Fallout 76 was Bethesda’s big new announcement at E3 this year, and they surprised everyone by taking the series in a very different direction. Fallout 76 is going to be Bethesda’s take on the shared-world RPG experience, and that is something that has displeased a great many people who were hoping that the developer would continue to make great single player experiences (which, to be fair, outside of Fallout 76, they still are).
Bethesda’s Pete Hints recently spoke with Variety about the game and what kind of experience it is going to be, and explained that though it is completely the player’s choice if they do not want to play the game due to its online nature, he still feels that a lot of people haven’t understood what kind of game 76 is going to be, and that if you do want to make the decision to not play it, you should do so once you’ve understood just what exactly it is.
“I think some people get it and and some absolutely do not,” Hines said. “They think it’s straight up PVP. They think it’s running around and shooting folk or that you can’t play by yourself, or that nukes are going off every minute or that you can grief people. They are judging it based on other things that say ‘online’ or ‘post apocalyptic.”

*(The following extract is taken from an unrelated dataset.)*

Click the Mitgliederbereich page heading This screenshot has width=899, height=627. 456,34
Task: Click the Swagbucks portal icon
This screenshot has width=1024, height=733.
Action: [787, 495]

“The whole theme of this game is that you emerge and the world is a blank canvas,” he continued. “It’s your job to rebuild the world and everything that means.” And while that means you can build wherever and whatever you want, Hines explained, that also means that, if you so wish, you do not have to build anything at all. “If you want to be nomadic and never puts roots in one place you can totally do that,” he said. “You will find workshops, you can trade or not trade. Its entirely up to you.”
Hines continued, explaining further that it’s not all centred around the building mechanic, and that there’s more to the game than that. “All of the experience that everyone has shared has been over the water-cooler,” he said. “It hasn’t been, ‘We were in the game and did this thing together.’ You can build together together, but it can also be, ‘I don’t want to build, I want to do squads with my friends.’ Then go do that.”
He then went into even greater detail about just what kind of online experience Fallout 76 is going to be. Todd Howard explained during Bethesda’s E3 press event that at any time in any given server, there are only going to be a total of dozens of players, not hundreds or thousands, because this is supposed to be an apocalyptic wasteland, and it needs to feel that way. Hines sticks with that explanation. “This is not an MMO and this is not a battle royale,” he said. “It’s supposed to feel like they just left the vault.”
He then spoke more about how Fallout 76’s PvP will work, talking a bit about some sort of a “revenge” mechanic. “It is important to note this is not just a full on PVP game,” he said. “Where you get in the world and everyone shoots everyone. It’s more like a challenge to another player. You can’t just let things go unfettered. You don’t get all your shit looted if they kill you. There is a revenge thing you can opt into and try to go head-to-head.”